The staging is more width and height than heavy-handed low-end power, but the perception of depth and air is still very good. I don’t find it shallow sounding, just lacking in gut-wrenching sub-bass presence.
With the low-end it is quite controlled sounding meaning it is fairly linear though slightly raised by around 3-4dB from 20HZ to 200Hz. It does not have any emphasis or bumps from sub or mid-bass so its marginally warm but lacks a little in impact and overt coloration.
You do get a nice sense of depth though and it does help the Stela create quite an open and airy sound, but it is not overly meaty or powerful sounding either. At best I can describe it as articulate but neutral in quality and quantity. What impresses me most is the level of definition that beryllium driver can deliver with some impressive clarity. This is also a quick sounding dynamic driver with some excellent bass control. Nothing muddy or ponderous about the Stella’s bass performance.
Despite the low-end not being the meatiest the tonal balance in the mids is superb if you are a jazz vocalist lover, which I am. These tracks tend to require less low-end power, and this is when the Stella is in its element. I did mention that little 1-2k bump and how the Stella seems to tease the best out of female vocals. I am a big fan of Halie Loren and the performance of Halie and Stella seem a match made in heaven, both for detail and a neutral and quite accurate sounding timbre.
I am particularly pleased that the lively Stella treble refrains from sounding overly sibilant or creating a distracting splashy percussion tone with tracks like Stormy Weather and the lead title track from her Butterfly Blue album.

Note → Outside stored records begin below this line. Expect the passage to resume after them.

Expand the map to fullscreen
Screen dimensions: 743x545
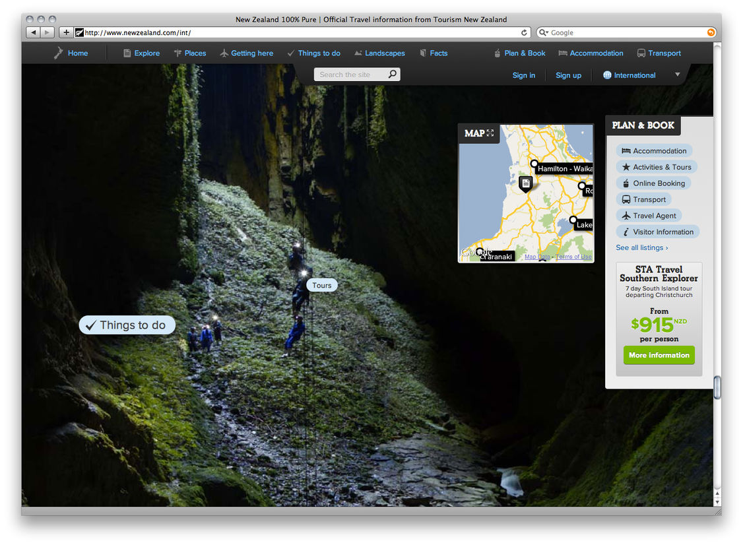(490, 133)
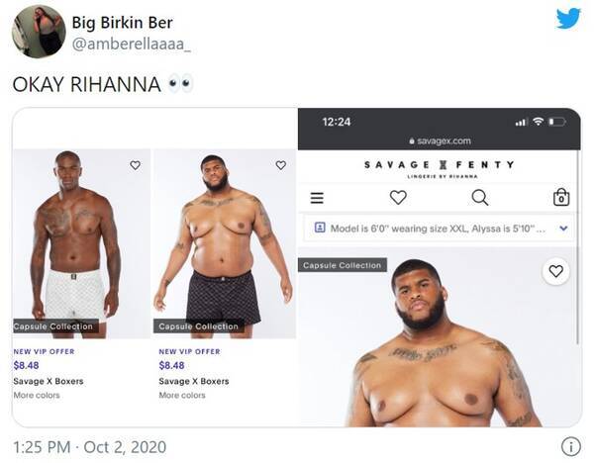This screenshot has width=594, height=463.
Task: Open the tweet info icon
Action: coord(570,446)
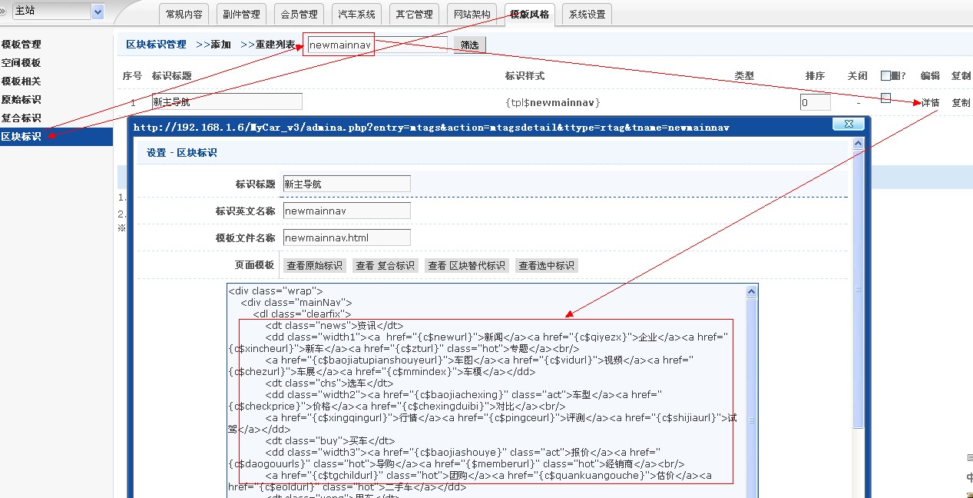Close the 区块标识 settings popup window

tap(849, 125)
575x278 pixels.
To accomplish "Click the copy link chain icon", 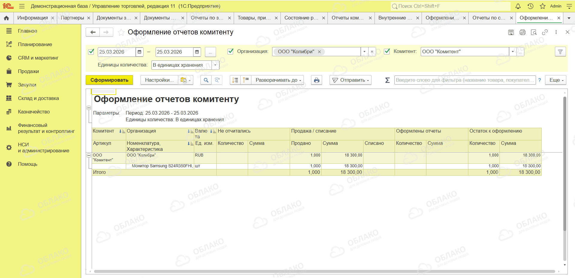I will coord(545,32).
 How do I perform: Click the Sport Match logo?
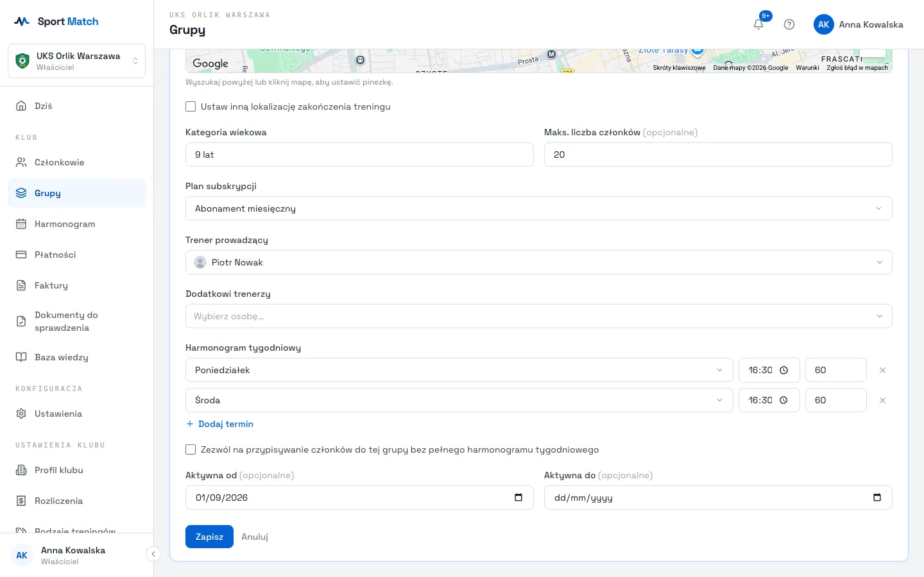coord(56,21)
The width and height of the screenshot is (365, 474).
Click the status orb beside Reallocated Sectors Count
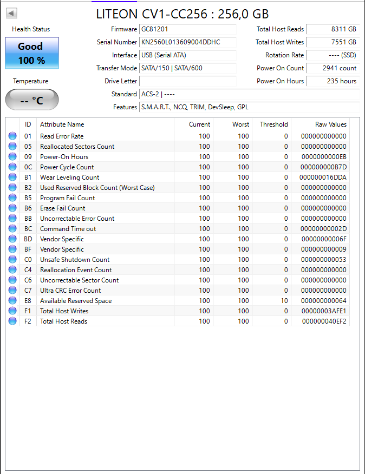click(12, 146)
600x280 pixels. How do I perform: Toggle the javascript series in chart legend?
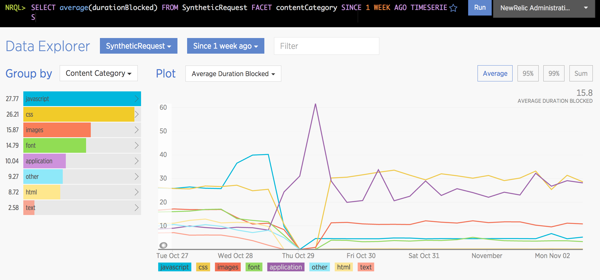(175, 267)
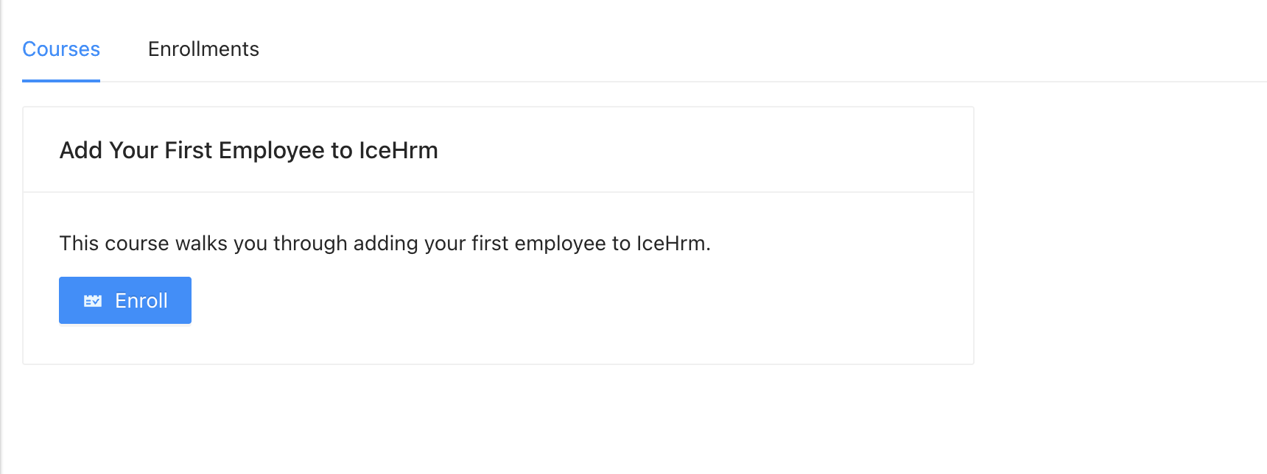
Task: Enroll in the first employee course
Action: coord(124,300)
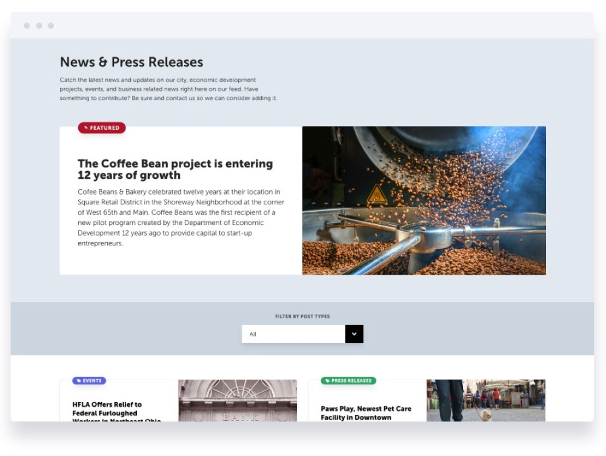Click the third gray window dot
This screenshot has height=456, width=606.
51,25
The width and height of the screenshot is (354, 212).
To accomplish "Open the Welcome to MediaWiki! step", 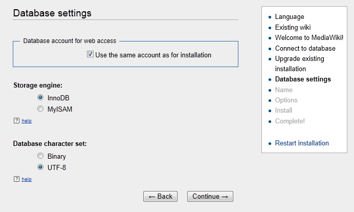I will point(309,37).
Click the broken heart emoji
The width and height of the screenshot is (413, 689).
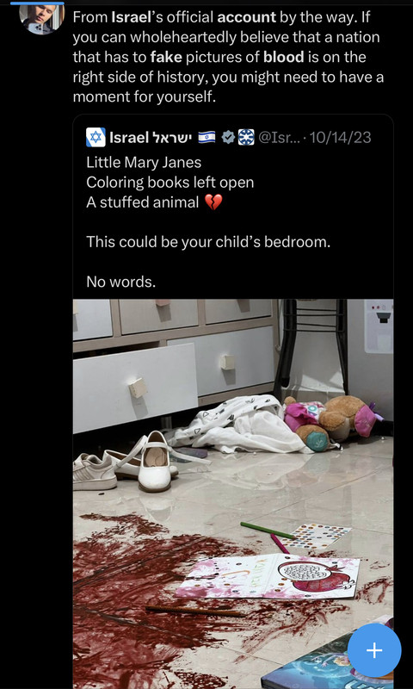[x=213, y=202]
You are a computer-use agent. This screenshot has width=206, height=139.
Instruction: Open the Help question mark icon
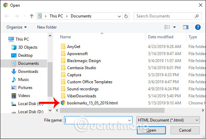pyautogui.click(x=198, y=27)
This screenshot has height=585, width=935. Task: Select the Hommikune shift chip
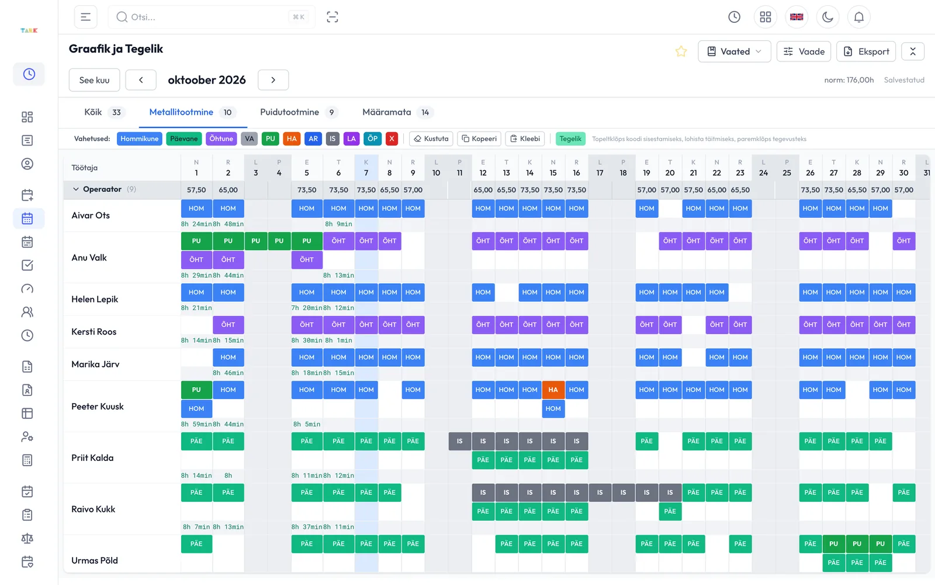pyautogui.click(x=140, y=139)
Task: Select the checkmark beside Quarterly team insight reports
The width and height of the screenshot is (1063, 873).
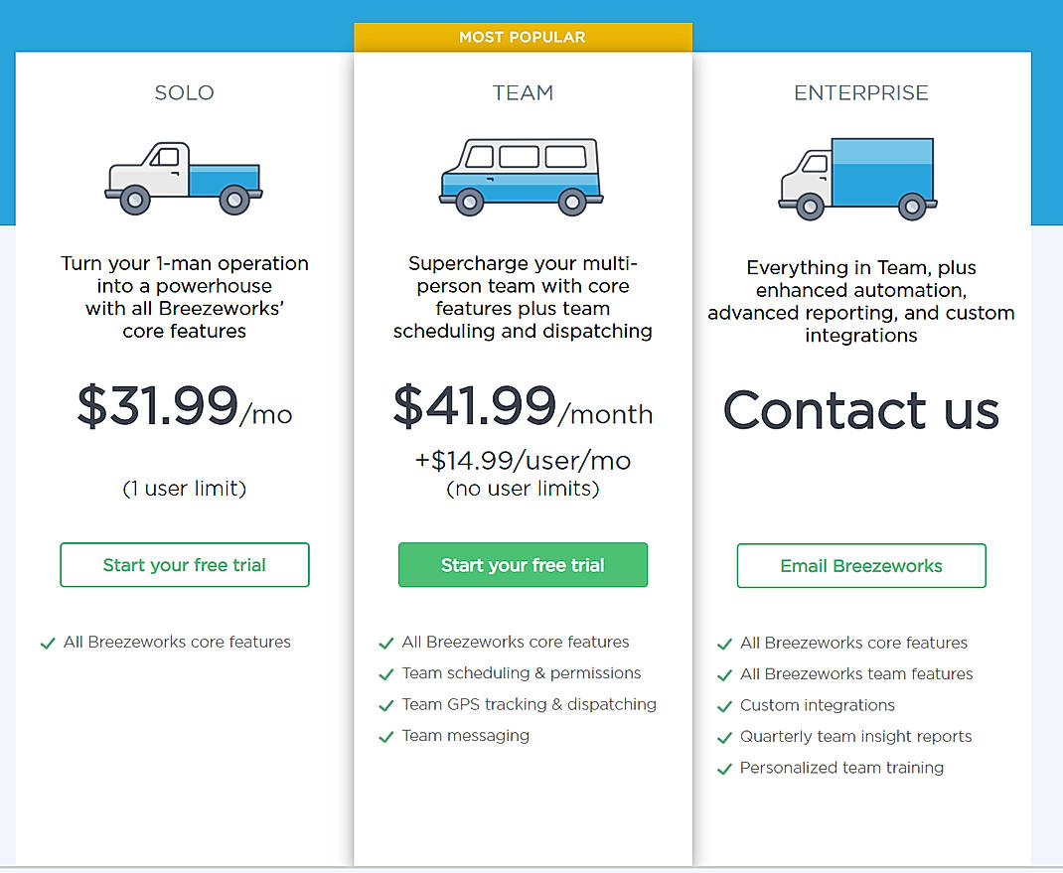Action: pos(724,737)
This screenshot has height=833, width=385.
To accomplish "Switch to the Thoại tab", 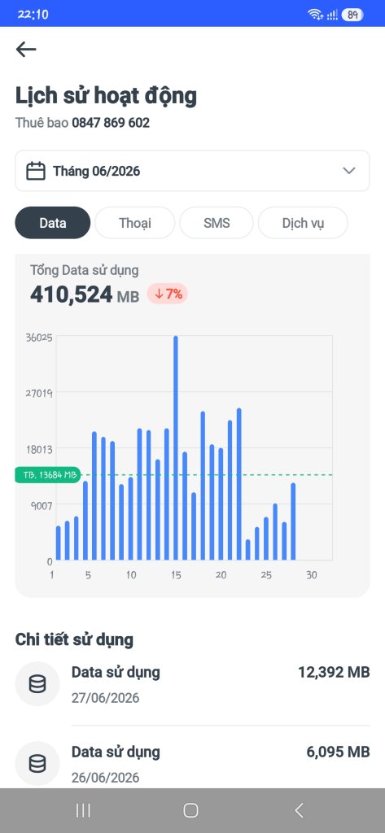I will coord(135,223).
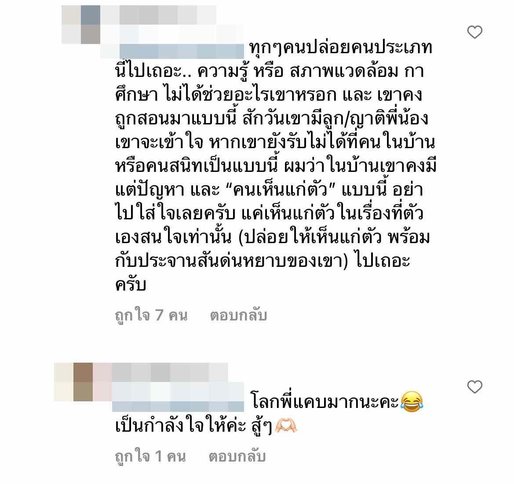Click the line กับประจานสันด่นหยาบของเขา) ไปเถอะ

pos(262,261)
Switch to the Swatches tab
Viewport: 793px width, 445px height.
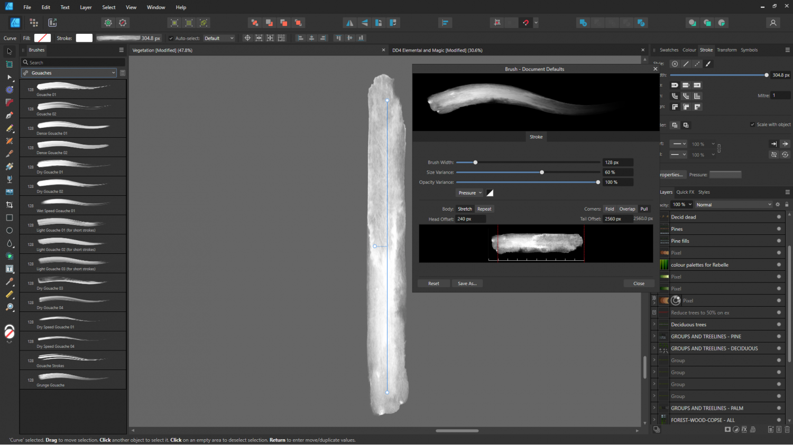(669, 50)
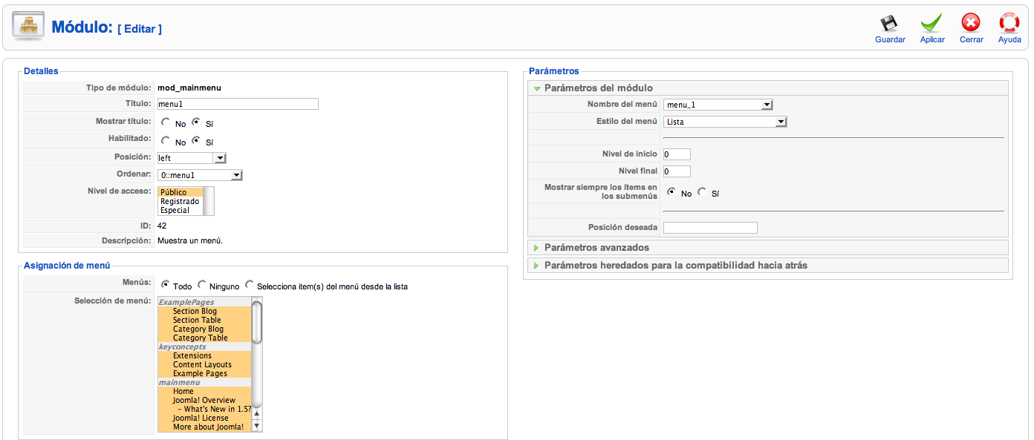
Task: Choose Sí for Mostrar siempre los items
Action: click(x=702, y=192)
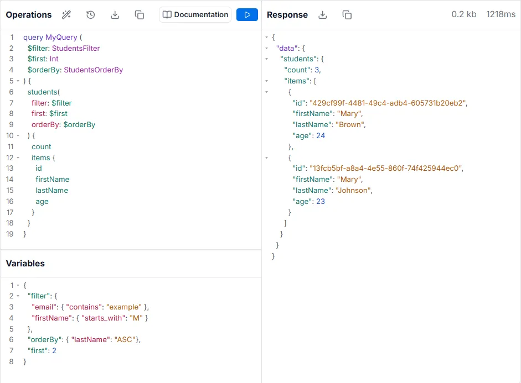Viewport: 521px width, 383px height.
Task: Click the Operations panel title
Action: (29, 15)
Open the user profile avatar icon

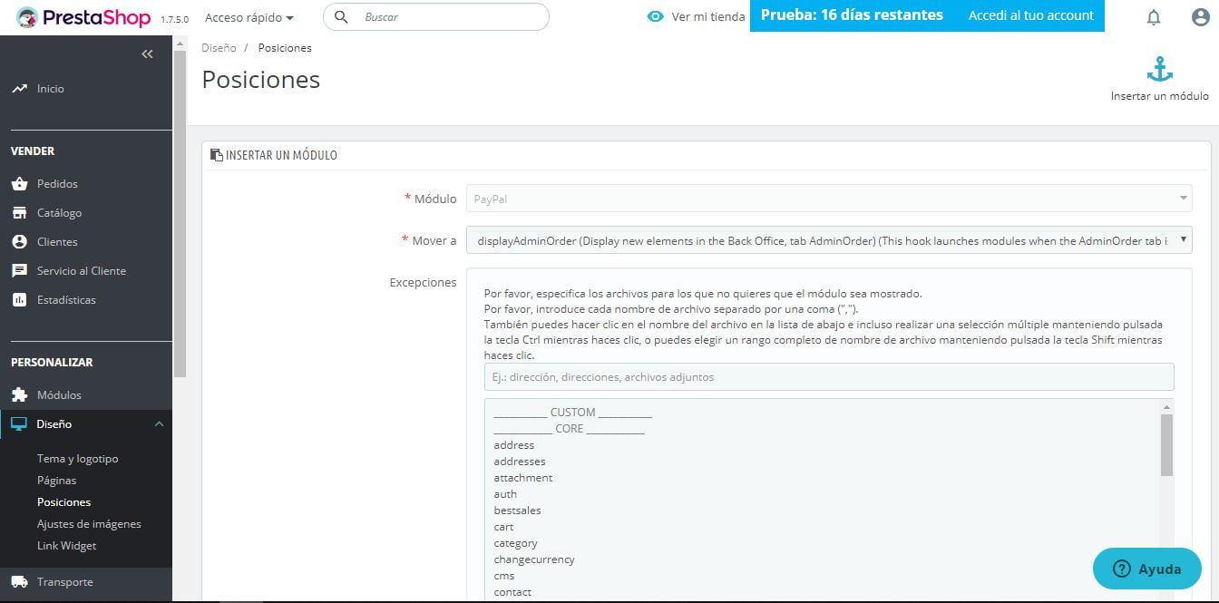pyautogui.click(x=1200, y=17)
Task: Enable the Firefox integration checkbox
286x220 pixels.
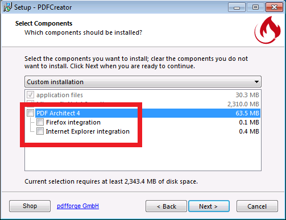Action: pyautogui.click(x=40, y=122)
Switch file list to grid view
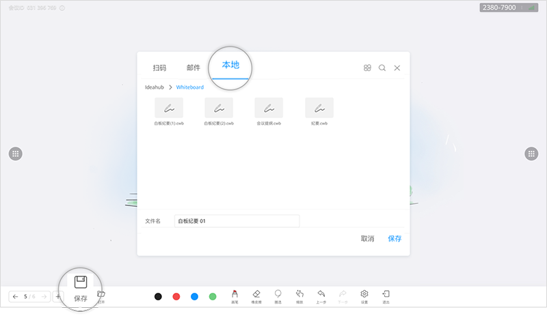 pyautogui.click(x=367, y=68)
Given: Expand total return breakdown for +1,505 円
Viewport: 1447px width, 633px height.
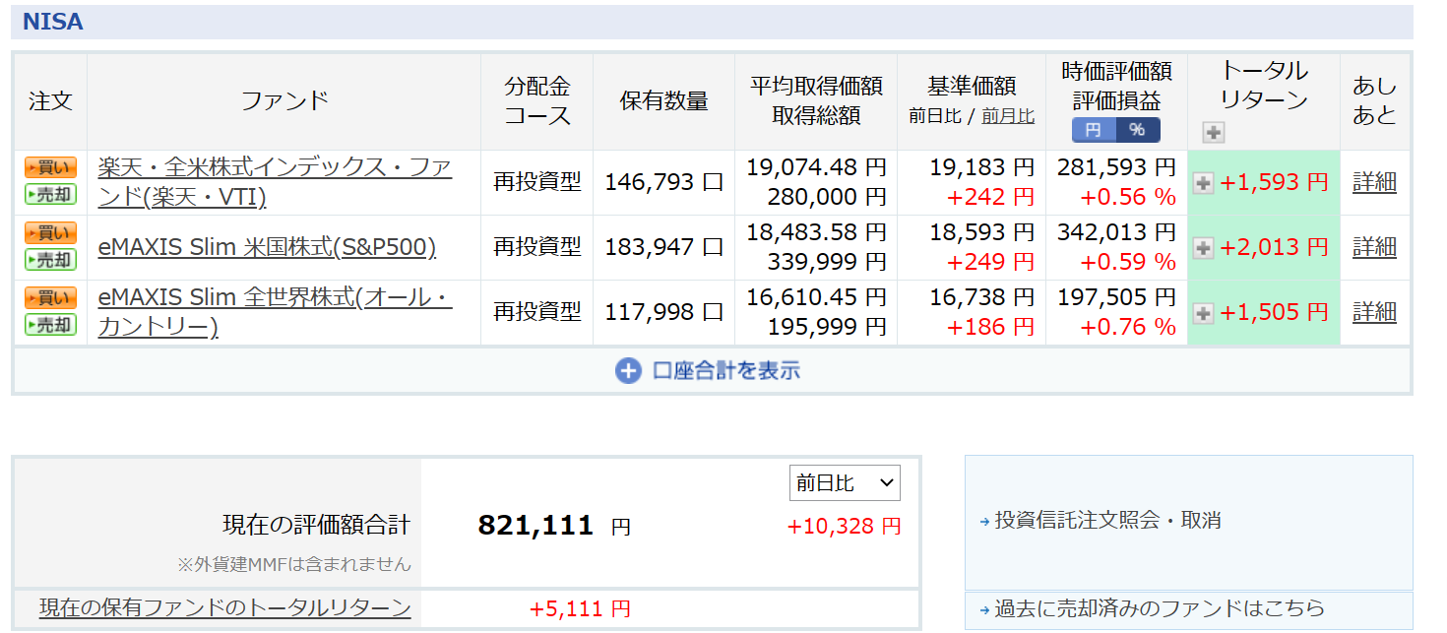Looking at the screenshot, I should tap(1203, 313).
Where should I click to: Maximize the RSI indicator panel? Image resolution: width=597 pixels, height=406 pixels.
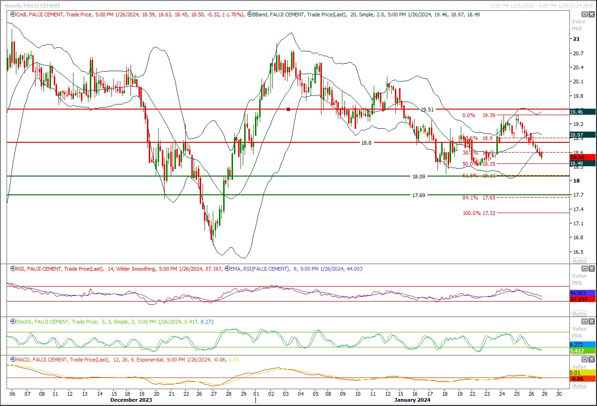[x=584, y=269]
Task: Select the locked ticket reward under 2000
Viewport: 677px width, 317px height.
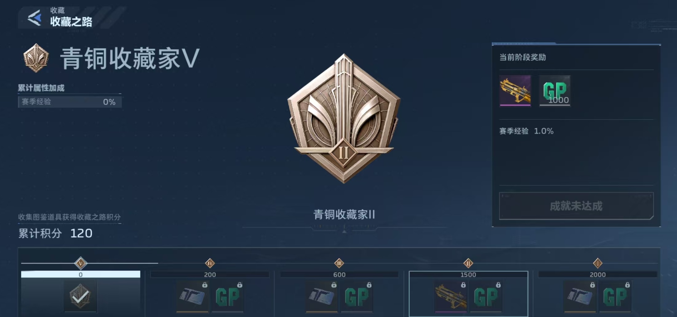Action: 580,296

The balance is just right with a superb black background and plenty of space for Halie’s vocals to shine.
There is a slight lack of weight in the lower-mids with a slight dip in the curve. Combined with a lack of low-end power the Stella’s instrumental timbre is quite neutral and clean for me. Instrumental separation is very good though and imaging is excellent. Take Cyndi Lauper’s True Colors for a spin with that bongo and drum intro. The Stella’s stereo imaging is rock solid. You can absolutely nail that initial drum beat in the right field followed by the fast bongo echo in the left. Very clean and immersive sounding.
I am on the fence a little with the Stella treble. At times it is great, with a clean but forward signature that brings out a very high perception of clarity and air to the Stella sound. Other times it comes across as too forward, perhaps too hard sounding and eventually too bright or fatiguing sounding for tracks with a heavy high-pitched cymbal and hi-hat presence.
The Stella seems to be relatively unforgiving of high energy bright mixes and more at home with acoustics and more nuanced or detailed instrumental arrangements where clarity and control are more important than an all-out attack on the senses. Perhaps a limitation on the BA tuning but I does mean I find the Stella to be more niche than an all-rounder for its treble tuning.